En 2003, l’agression états-unienne (décidée unilatéralement et sans accord du Conseil de Sécurité de l’ONU) avait inversé la donne sunno-chiite : après avoir évincé du pouvoir Saddam Hussein, qui appuyait son autorité sur la minorité sunnite, Washington a entrepris de contrôler l’Irak en s’appuyant sur la majorité chiite (jusques alors frustrée du pouvoir) et de promouvoir cette fraction de la « nation » qui a progressivement monopolisé tous les leviers de l’État (incarné en la personne du premier ministre Nouri al-Maliki), y compris les hautes fonctions militaires, l’armée ayant été purgée de ses cadres sunnites.

Pour la communauté sunnite d’Irak, commençait alors une situation étrange : les régions sunnites du nord et de l’ouest du pays étaient comme « occupées » par une armée presque entièrement « chiitisée ». Tout comme le fut la capitale, Bagdad, dont les Sunnites furent peu à peu chassés.

Brimades et vexations furent ainsi le lot des Sunnites, soumis à l’autorité des policiers et fonctionnaires chiites qui prenaient leur revanche sur trente années de sunno-baathisme.

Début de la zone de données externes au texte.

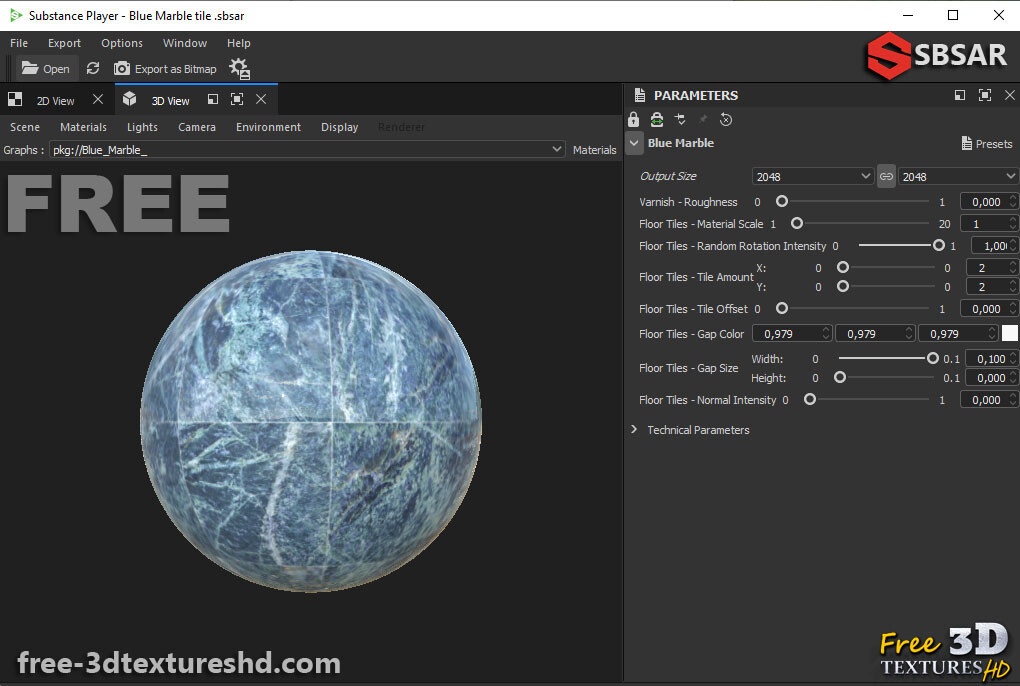Toggle the link between the two Output Size fields
The width and height of the screenshot is (1020, 686).
(x=886, y=176)
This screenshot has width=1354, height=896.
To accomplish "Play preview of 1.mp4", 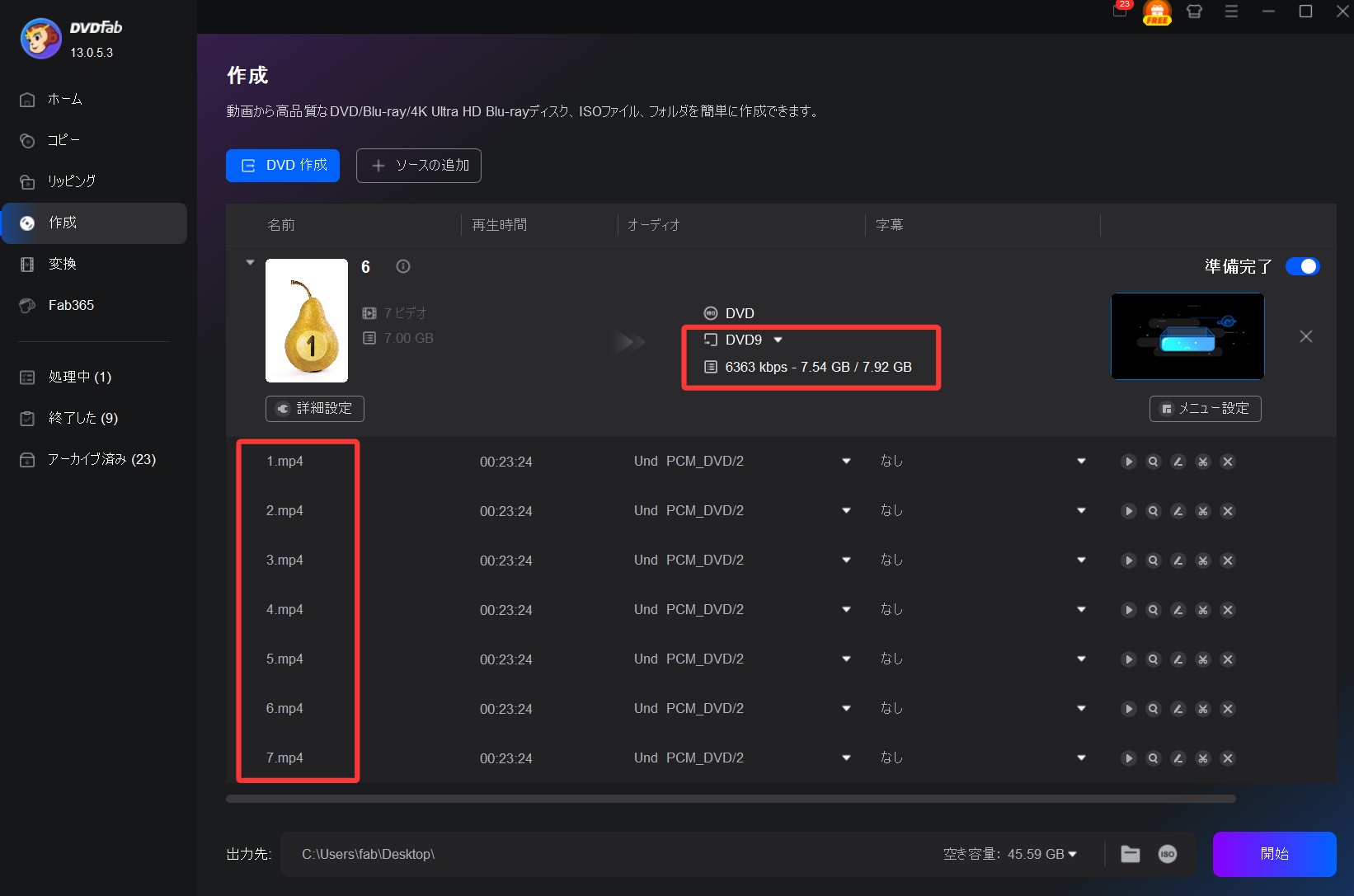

Lorsque l’État islamique (EI) étendit son empire sur les régions sunnites d’Irak, il y fut en général assez bien accueilli, même si, après quelques mois, beaucoup ont déchanté.

D’autres avaient tout misé sur l’invasion : les Kurdes (dans le nord de l’Irak) espéraient un affaiblissement suffisant du gouvernement de Bagdad pour réussir à prendre leur indépendance.

Aujourd’hui, au commencement de l’année 2018, la défaite de l’EI, qui avait occulté les problématiques irakiennes, (re)lève le voile qui avait été jeté trois ans durant sur les crises internes qui pourraient mener à la partition d’un pays fracturé.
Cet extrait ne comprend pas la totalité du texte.